Files
ik_llama.cpp/github-data/pull_requests/179-Minor performance improvements.md
2025-07-22 18:18:40 +02:00

2.1 KiB

🔀 #179 - Minor performance improvements

Author ikawrakow
State Closed
Created 2025-01-27
Updated 2025-01-27

Description

This PR does two things

  1. It changes Q4_0_R4 to 8 interleaved rows
  2. It adds the ability to apply platform specific transformations of the tensor data while repacking

Examples for the usage of 2.:

  • On ARM_NEON it is useful to apply a XOR operation with a mask 0x88 to Q4_0 quants. In this way one does not need to subtract 8 during run time. This tweak improves Q4_0 PP performance by nearly 5% on my M2-Max CPU. This is absolutely not useful on AVX2/Zen4, so this becomes a platform specific transformation when run-time-repacking on an ARM_NEON CPU.
  • On Zen4 one can add 128 to the signed Q8 quants to make them unsigned (so they can be used directly in _mmXXX_dpbusd_epi32(). This improves Q8_0 and Q8_K_R8 performance by about 3%. The transformation is not useful on ARM_NEON (one needs signed int8_t's) or vanilla AVX2 (the _mm256_maddubs_epi16 dot product may overflow), so it only gets applied when repacking on Zen4.

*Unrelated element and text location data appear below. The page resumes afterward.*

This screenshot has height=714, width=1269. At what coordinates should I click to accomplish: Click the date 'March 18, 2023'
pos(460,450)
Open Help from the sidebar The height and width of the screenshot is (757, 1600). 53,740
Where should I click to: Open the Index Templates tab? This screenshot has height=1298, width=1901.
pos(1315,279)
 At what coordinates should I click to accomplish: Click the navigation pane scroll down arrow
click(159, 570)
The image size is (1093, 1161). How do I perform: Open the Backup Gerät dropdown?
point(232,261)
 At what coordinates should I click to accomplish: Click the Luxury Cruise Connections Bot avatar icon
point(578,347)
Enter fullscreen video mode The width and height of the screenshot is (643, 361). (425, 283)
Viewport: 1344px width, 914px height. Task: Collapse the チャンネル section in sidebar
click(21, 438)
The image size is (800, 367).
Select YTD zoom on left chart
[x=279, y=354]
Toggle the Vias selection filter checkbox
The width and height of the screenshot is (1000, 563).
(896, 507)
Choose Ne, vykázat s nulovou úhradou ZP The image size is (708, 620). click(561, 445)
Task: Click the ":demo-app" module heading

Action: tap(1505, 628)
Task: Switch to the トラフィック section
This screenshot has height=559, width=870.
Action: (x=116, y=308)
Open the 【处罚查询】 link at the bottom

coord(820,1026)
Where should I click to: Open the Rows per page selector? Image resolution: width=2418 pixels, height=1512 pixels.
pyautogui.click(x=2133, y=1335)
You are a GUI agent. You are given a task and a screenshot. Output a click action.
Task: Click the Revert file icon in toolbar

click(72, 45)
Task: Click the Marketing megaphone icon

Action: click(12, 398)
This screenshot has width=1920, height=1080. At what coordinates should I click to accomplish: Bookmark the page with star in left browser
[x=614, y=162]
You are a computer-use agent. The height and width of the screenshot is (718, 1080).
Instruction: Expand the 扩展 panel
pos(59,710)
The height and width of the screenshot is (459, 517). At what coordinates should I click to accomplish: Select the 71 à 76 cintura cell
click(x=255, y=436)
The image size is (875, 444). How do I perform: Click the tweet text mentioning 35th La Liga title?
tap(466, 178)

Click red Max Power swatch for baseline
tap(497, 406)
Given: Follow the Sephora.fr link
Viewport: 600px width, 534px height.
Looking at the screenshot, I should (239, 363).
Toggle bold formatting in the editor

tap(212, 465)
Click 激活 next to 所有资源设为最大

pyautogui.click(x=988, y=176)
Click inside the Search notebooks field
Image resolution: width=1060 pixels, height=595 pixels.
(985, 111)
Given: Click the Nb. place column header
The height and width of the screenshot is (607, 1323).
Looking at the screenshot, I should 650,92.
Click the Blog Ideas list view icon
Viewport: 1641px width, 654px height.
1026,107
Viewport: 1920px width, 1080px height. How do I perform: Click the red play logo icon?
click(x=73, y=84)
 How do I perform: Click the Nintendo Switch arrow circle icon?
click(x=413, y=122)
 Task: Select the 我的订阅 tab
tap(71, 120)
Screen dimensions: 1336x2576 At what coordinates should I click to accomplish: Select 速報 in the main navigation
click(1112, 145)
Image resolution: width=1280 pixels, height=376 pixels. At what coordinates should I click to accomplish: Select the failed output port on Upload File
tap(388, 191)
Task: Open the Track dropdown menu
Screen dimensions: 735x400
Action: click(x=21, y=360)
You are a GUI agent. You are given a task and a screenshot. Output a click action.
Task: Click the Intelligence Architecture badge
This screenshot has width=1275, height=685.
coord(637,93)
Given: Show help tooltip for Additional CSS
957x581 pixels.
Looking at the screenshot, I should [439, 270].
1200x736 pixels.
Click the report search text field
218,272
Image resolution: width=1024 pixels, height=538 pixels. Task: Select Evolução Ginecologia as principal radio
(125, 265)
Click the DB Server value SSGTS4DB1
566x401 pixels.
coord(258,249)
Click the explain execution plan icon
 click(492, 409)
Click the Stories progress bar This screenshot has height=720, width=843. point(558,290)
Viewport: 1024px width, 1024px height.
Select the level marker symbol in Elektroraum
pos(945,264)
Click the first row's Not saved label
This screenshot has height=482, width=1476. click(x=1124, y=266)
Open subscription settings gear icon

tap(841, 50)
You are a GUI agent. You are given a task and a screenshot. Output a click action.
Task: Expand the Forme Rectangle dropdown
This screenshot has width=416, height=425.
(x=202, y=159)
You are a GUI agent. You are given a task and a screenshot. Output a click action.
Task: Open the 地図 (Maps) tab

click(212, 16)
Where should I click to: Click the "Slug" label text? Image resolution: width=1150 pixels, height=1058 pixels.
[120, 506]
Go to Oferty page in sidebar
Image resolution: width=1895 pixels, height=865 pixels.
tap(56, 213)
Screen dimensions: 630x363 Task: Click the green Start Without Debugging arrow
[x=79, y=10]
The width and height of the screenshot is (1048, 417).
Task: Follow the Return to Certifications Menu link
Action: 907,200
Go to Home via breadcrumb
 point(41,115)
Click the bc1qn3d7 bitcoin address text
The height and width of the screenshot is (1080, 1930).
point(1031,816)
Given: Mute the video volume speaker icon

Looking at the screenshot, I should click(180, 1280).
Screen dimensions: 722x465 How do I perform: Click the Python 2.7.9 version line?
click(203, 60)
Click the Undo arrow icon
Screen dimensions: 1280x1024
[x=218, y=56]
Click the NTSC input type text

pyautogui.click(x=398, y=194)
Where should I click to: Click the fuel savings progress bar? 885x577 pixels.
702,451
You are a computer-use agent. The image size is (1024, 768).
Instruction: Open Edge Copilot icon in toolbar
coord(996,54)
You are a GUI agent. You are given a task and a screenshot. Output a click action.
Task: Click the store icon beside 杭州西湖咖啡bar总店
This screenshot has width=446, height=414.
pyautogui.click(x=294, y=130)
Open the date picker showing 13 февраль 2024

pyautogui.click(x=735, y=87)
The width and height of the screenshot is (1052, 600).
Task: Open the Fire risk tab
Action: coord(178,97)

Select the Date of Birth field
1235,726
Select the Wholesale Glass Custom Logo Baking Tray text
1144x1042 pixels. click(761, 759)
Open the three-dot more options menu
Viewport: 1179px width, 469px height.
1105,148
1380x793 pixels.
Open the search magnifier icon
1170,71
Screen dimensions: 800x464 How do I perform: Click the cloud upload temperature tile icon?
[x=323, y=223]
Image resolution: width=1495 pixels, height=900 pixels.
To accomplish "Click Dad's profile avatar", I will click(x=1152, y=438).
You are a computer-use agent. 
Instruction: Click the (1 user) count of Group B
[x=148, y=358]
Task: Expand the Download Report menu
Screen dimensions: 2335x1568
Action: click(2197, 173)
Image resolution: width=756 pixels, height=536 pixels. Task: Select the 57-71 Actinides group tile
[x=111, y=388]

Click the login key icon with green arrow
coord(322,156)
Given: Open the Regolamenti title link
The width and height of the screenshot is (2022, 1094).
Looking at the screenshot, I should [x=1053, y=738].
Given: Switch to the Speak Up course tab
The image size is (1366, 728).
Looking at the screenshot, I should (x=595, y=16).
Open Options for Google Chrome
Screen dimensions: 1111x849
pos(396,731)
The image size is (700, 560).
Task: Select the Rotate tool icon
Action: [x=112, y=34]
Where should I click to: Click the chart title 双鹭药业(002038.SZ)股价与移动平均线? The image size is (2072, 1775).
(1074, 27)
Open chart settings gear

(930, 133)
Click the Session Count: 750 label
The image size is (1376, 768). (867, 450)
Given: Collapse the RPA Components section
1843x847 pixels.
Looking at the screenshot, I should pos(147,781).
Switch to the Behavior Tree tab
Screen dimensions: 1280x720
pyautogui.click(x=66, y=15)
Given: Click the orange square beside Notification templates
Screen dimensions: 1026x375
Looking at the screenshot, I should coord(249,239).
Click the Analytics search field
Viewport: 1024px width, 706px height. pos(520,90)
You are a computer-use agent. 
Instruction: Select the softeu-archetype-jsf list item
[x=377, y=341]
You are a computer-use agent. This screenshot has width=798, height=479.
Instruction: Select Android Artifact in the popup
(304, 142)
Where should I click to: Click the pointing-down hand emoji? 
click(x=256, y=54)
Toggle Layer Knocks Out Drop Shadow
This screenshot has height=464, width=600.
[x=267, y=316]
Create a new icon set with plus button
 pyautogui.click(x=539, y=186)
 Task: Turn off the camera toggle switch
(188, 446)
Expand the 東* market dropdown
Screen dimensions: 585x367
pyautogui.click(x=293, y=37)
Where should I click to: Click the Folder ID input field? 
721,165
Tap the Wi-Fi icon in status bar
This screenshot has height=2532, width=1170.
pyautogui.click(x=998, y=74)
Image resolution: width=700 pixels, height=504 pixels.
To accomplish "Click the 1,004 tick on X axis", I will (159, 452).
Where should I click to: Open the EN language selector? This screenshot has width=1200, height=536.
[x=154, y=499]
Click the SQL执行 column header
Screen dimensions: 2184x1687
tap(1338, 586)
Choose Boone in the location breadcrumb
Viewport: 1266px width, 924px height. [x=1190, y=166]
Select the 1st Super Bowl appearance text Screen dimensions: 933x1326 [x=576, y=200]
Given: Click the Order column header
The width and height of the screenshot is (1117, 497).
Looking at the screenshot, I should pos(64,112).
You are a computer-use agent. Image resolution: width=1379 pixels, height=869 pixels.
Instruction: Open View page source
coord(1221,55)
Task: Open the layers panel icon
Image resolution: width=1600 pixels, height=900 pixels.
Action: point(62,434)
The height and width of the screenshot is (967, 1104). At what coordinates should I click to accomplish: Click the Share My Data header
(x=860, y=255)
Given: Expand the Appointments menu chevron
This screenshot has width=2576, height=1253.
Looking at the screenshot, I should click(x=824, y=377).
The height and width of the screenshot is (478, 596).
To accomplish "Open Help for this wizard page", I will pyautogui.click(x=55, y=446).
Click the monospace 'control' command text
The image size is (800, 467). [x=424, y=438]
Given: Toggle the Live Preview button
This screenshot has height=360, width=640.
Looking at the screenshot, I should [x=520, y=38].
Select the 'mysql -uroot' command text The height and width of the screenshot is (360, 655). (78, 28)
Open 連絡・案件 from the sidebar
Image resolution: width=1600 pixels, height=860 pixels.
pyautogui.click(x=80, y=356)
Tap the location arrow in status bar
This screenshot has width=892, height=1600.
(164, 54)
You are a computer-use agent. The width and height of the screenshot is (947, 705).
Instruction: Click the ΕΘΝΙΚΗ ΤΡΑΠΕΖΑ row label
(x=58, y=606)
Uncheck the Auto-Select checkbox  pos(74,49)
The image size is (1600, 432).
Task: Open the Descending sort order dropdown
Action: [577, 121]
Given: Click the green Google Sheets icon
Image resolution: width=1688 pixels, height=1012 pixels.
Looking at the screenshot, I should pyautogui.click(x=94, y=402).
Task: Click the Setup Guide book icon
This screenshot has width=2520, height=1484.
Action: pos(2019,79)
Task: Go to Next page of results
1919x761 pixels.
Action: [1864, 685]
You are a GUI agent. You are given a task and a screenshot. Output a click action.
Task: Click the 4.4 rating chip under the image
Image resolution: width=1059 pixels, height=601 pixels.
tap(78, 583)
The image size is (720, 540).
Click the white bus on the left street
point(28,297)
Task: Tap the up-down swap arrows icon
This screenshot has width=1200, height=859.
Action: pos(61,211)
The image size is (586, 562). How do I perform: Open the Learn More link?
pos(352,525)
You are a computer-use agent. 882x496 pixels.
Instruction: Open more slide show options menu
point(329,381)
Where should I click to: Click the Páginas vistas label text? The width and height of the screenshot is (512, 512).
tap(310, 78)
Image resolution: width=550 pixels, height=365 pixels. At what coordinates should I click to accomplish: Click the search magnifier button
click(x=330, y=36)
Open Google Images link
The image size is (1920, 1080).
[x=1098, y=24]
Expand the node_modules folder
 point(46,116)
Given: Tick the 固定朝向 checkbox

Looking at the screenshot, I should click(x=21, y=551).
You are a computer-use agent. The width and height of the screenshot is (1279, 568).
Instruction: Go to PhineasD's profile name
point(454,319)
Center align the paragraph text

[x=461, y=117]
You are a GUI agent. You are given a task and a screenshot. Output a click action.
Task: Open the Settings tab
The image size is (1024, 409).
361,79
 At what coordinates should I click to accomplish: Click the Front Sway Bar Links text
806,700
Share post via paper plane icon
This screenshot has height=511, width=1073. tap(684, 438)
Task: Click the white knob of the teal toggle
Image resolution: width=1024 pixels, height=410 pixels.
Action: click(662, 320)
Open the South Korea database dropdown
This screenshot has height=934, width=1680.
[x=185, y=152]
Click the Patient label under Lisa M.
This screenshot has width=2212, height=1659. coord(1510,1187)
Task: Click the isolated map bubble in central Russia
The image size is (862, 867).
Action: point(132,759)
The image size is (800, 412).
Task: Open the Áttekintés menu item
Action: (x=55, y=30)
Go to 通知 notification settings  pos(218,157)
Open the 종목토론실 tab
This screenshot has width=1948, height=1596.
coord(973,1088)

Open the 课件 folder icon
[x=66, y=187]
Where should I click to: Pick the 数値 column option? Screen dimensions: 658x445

The table shows some comparisons for PP-512 LlaMA-3.1-8B for the affected quantization types using Flash Attention and Q8_0 KV-cache.

model backend test t/s (main) t/s (PR) Speedup
llama 8B Q4_0 NEON pp512 130.92 ± 0.10 137.39 ± 0.32 1.049
llama 8B Q8_K_R8 Zen4 pp512 380.75 ± 1.52 390.40 ± 0.88 1.025
llama 8B Q8_0 Zen4 pp512 295.62 ± 0.80 307.80 ± 0.34 1.041
llama 8B Q4_0 Zen4 pp512 281.38 ± 0.73 294.43 ± 0.68 1.046
llama 8B Q4_0 AVX2 pp512 302.61 ± 0.29 316.23 ± 0.31 1.045

I really wanted to hit 400 t/s for Q8_K_R8, but it will be on another day.